___ Records for this exercise

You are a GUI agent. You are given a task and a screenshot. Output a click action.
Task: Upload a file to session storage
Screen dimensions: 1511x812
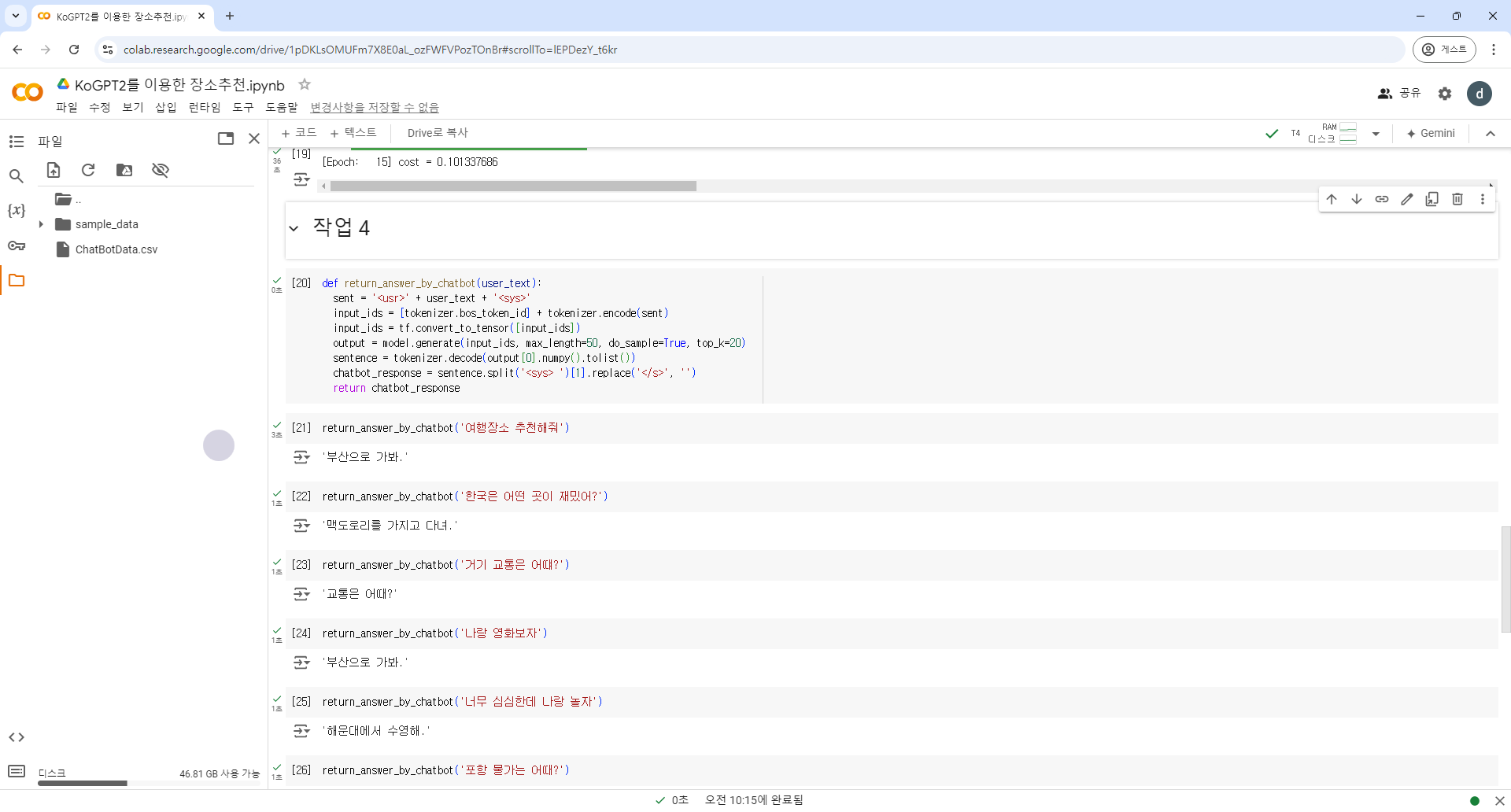pyautogui.click(x=54, y=170)
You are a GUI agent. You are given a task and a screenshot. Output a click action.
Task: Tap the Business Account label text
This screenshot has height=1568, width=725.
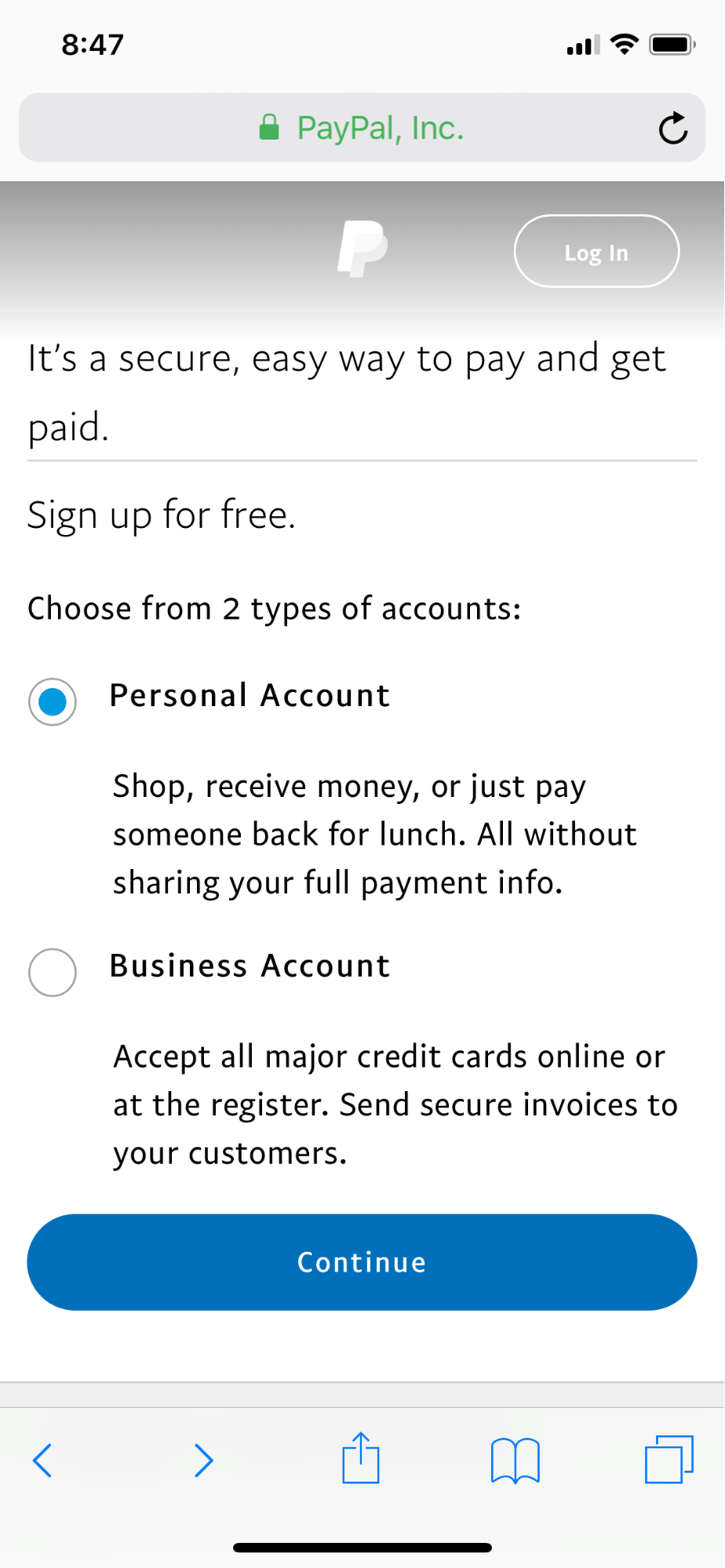[x=250, y=966]
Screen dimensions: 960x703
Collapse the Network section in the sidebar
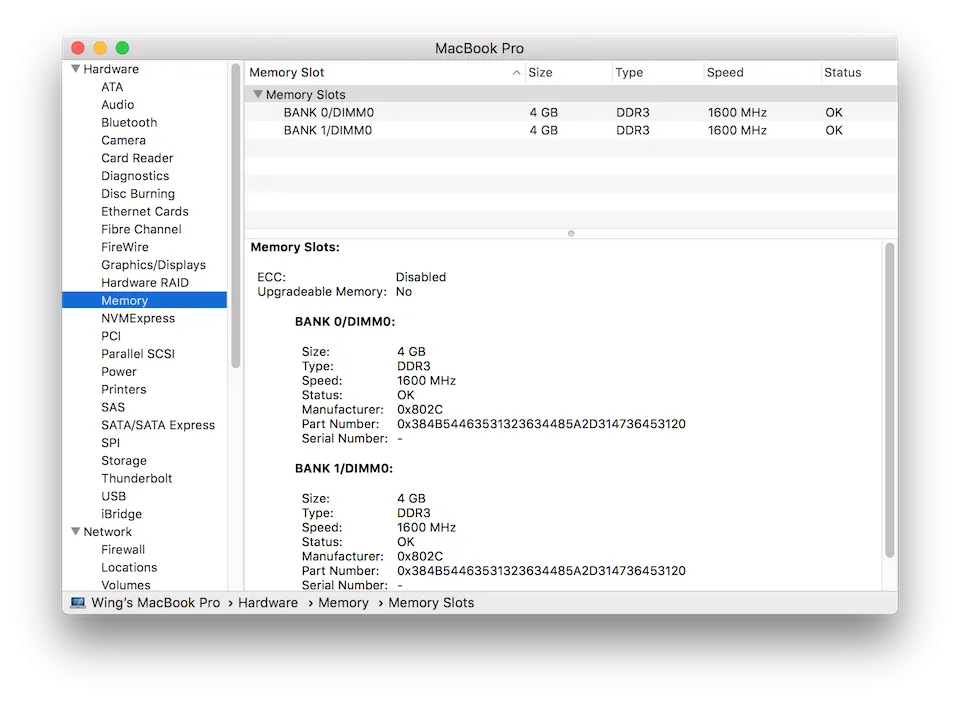[75, 531]
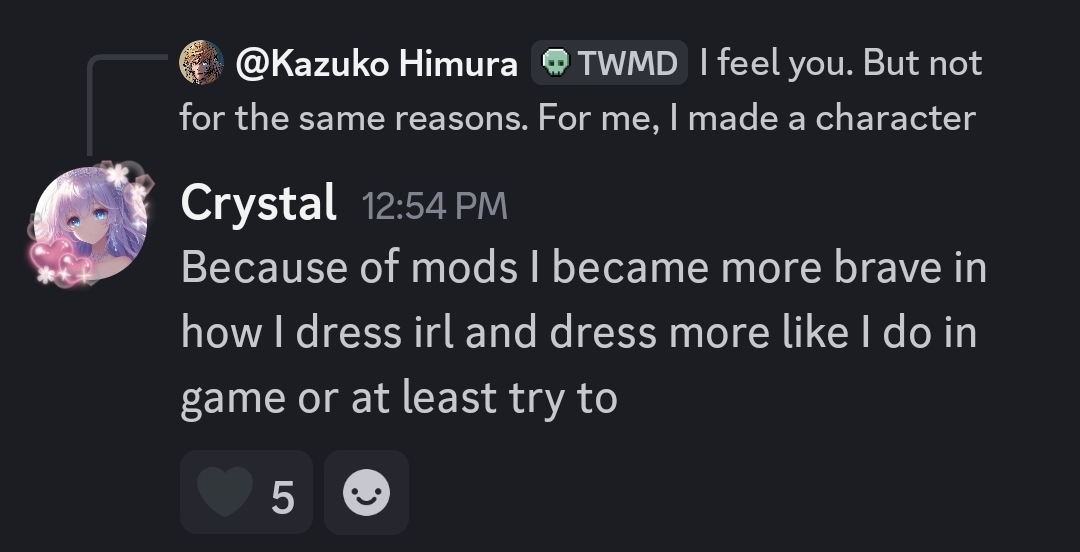This screenshot has width=1080, height=552.
Task: Click the reaction count number 5
Action: click(x=283, y=495)
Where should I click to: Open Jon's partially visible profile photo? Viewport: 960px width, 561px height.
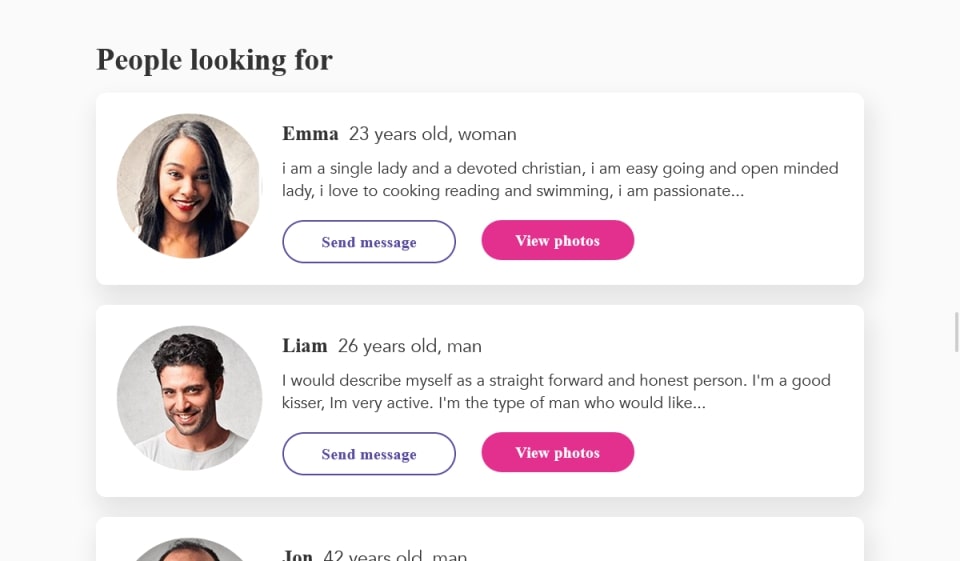(x=189, y=550)
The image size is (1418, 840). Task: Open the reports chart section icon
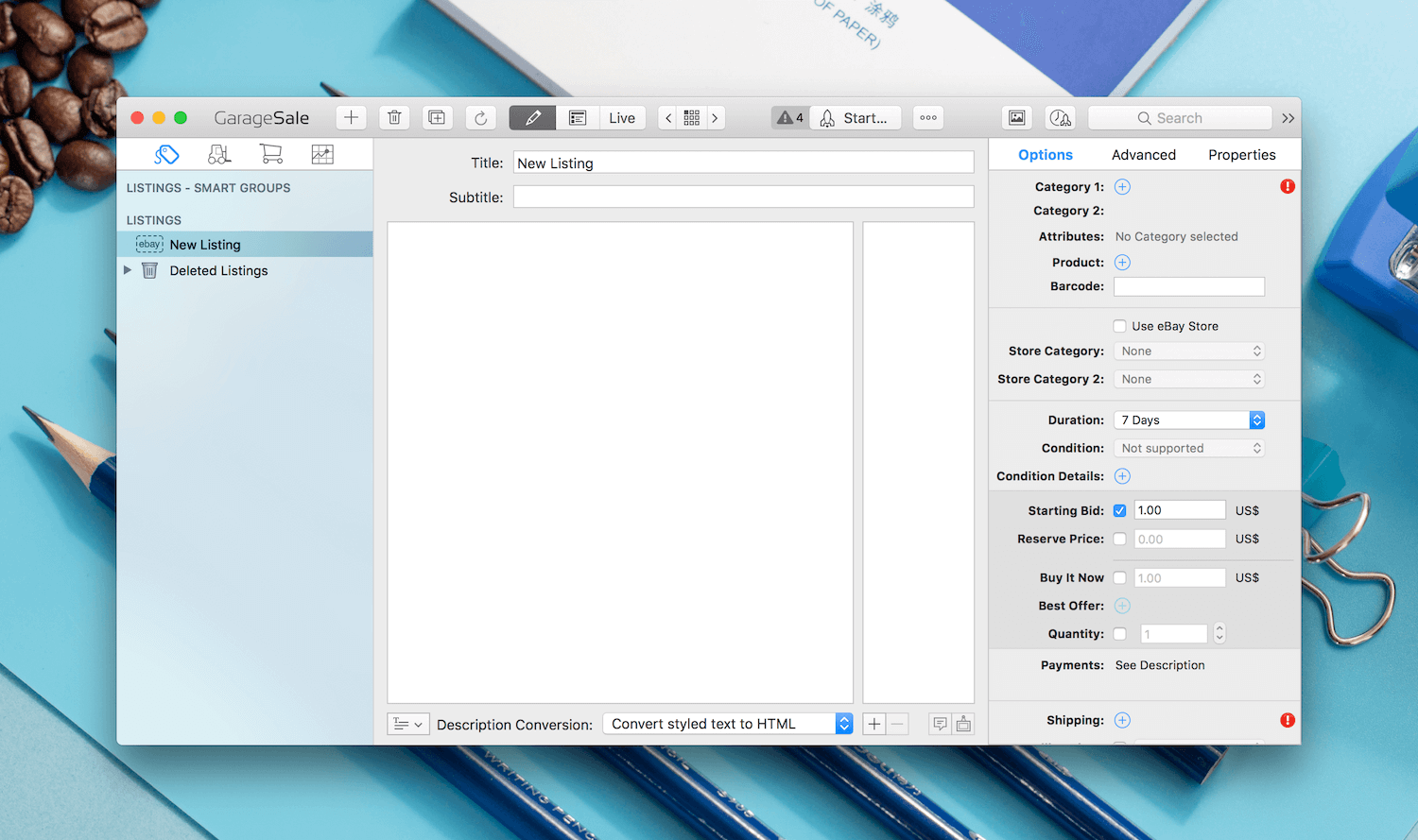pyautogui.click(x=322, y=154)
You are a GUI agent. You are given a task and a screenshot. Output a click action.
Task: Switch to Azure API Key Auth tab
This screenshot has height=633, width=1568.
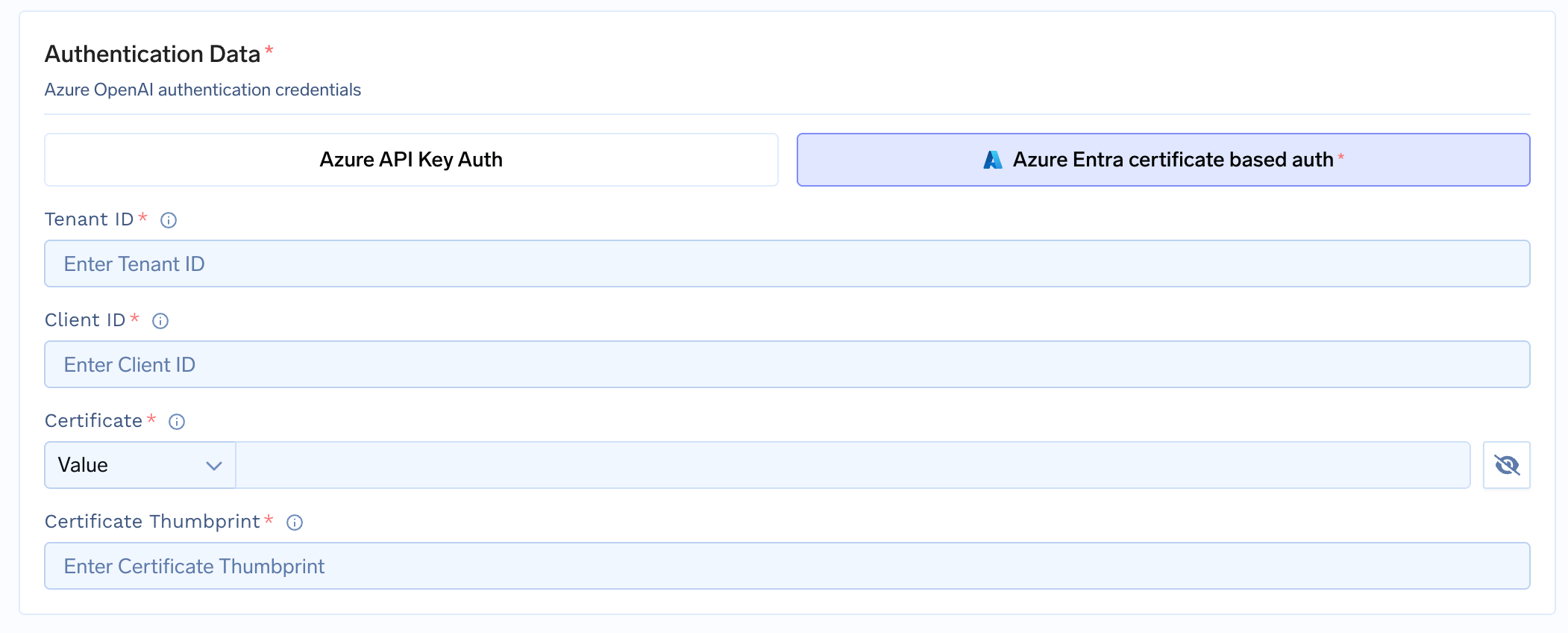pos(411,160)
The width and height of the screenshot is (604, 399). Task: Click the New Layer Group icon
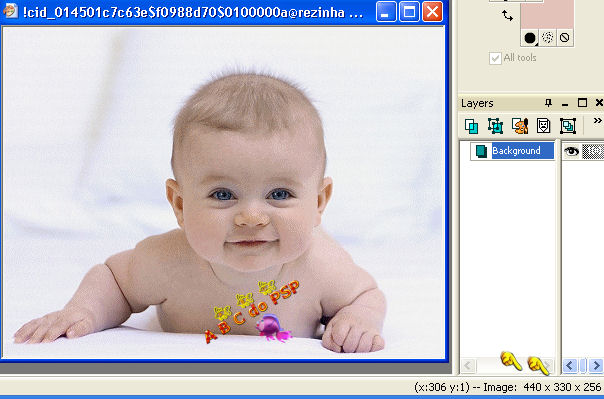point(568,126)
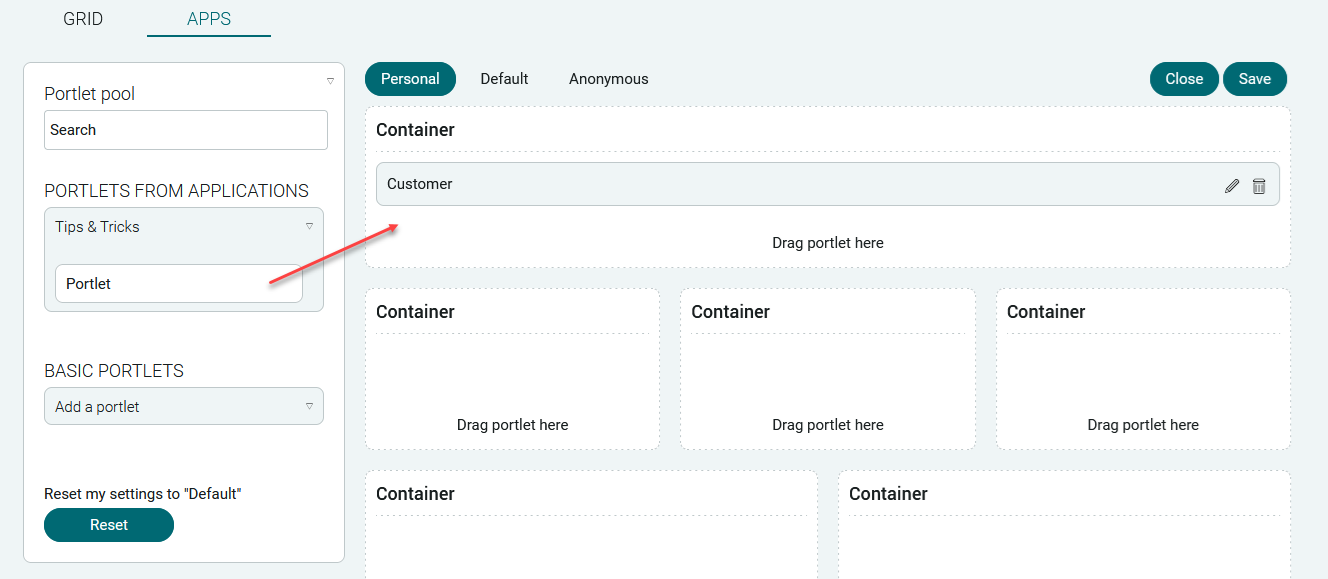The width and height of the screenshot is (1328, 579).
Task: Select the APPS tab
Action: [x=209, y=19]
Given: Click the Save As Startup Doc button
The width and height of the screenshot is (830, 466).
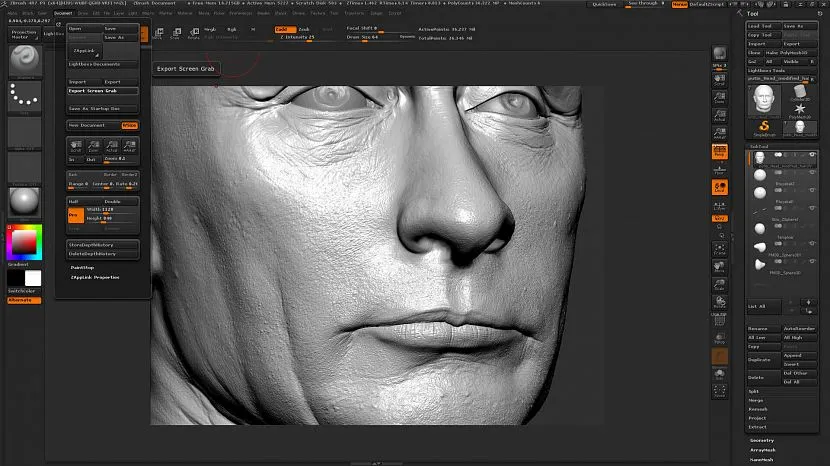Looking at the screenshot, I should point(93,108).
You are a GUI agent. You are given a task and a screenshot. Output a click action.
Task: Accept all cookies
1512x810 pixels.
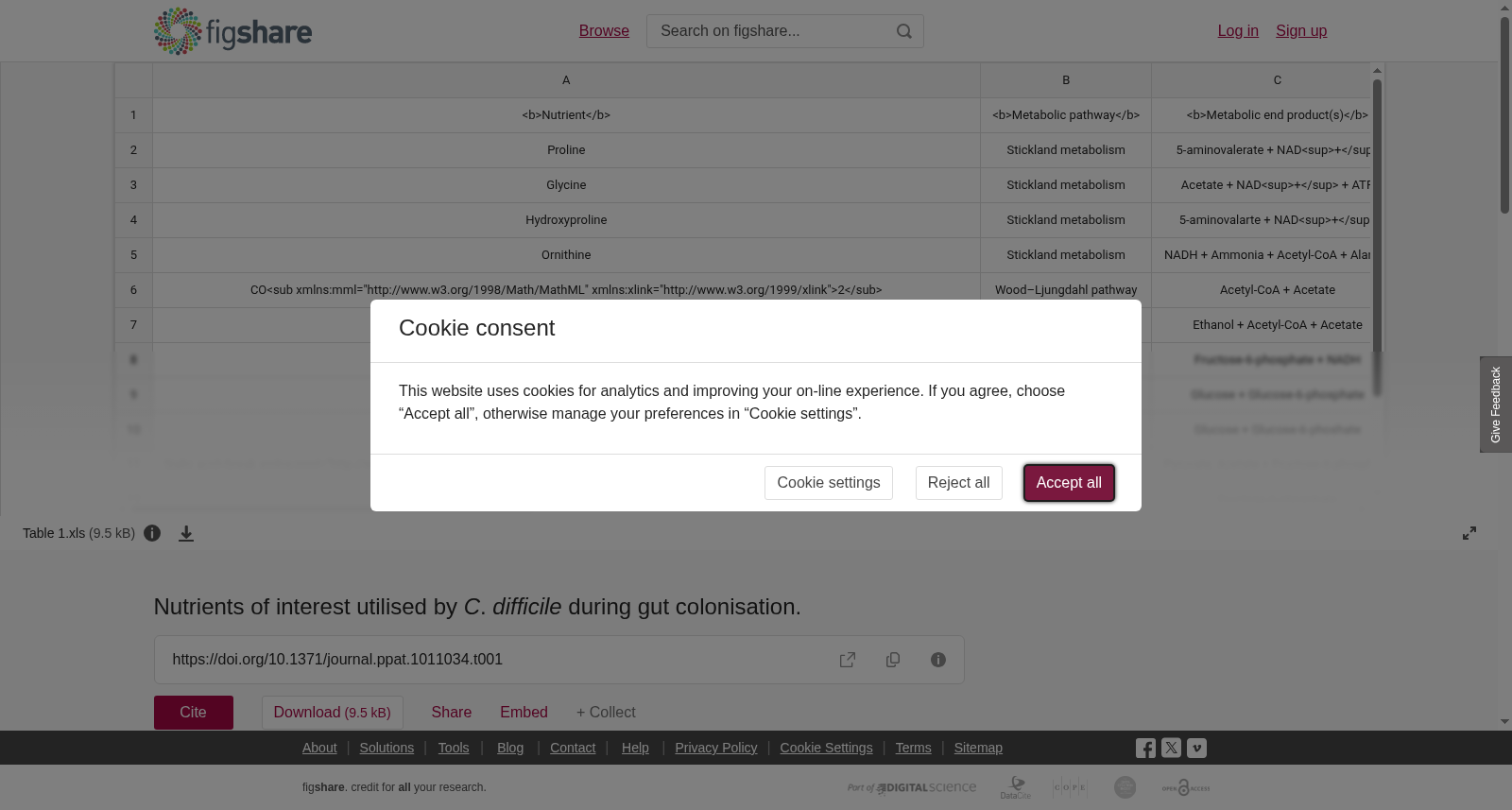coord(1069,483)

______

## [About this exercise]
A verbatim copy of the records above, without pictures, is required.

## [Result]
You are a GUI agent. You are given a task and a screenshot. Output a click action.
Task: Upload a file to session storage
Screen dimensions: 1511x812
pyautogui.click(x=54, y=170)
You are a GUI agent. You are given a task and a screenshot. Output a click action.
Task: Tap the Business Account label text
This screenshot has height=1568, width=725.
[x=250, y=966]
Screen dimensions: 960x703
Collapse the Network section in the sidebar
[75, 531]
This screenshot has width=1080, height=552.
Task: Click the reaction count number 5
Action: click(x=283, y=495)
Where should I click to: Open Jon's partially visible profile photo? Viewport: 960px width, 561px height.
(x=189, y=550)
The image size is (1418, 840). Task: Open the reports chart section icon
pyautogui.click(x=322, y=154)
You are a GUI agent. You are given a task and a screenshot. Output a click action.
Task: Switch to Azure API Key Auth tab
This screenshot has height=633, width=1568.
pos(411,160)
The width and height of the screenshot is (604, 399). Task: Click the New Layer Group icon
point(568,126)
The width and height of the screenshot is (1328, 579).
Task: Select the APPS tab
Action: [x=209, y=19]
Given: Click the Save As Startup Doc button
The width and height of the screenshot is (830, 466).
Looking at the screenshot, I should point(93,108).
You are a GUI agent. You are given a task and a screenshot. Output a click action.
Task: Accept all cookies
1512x810 pixels.
coord(1069,483)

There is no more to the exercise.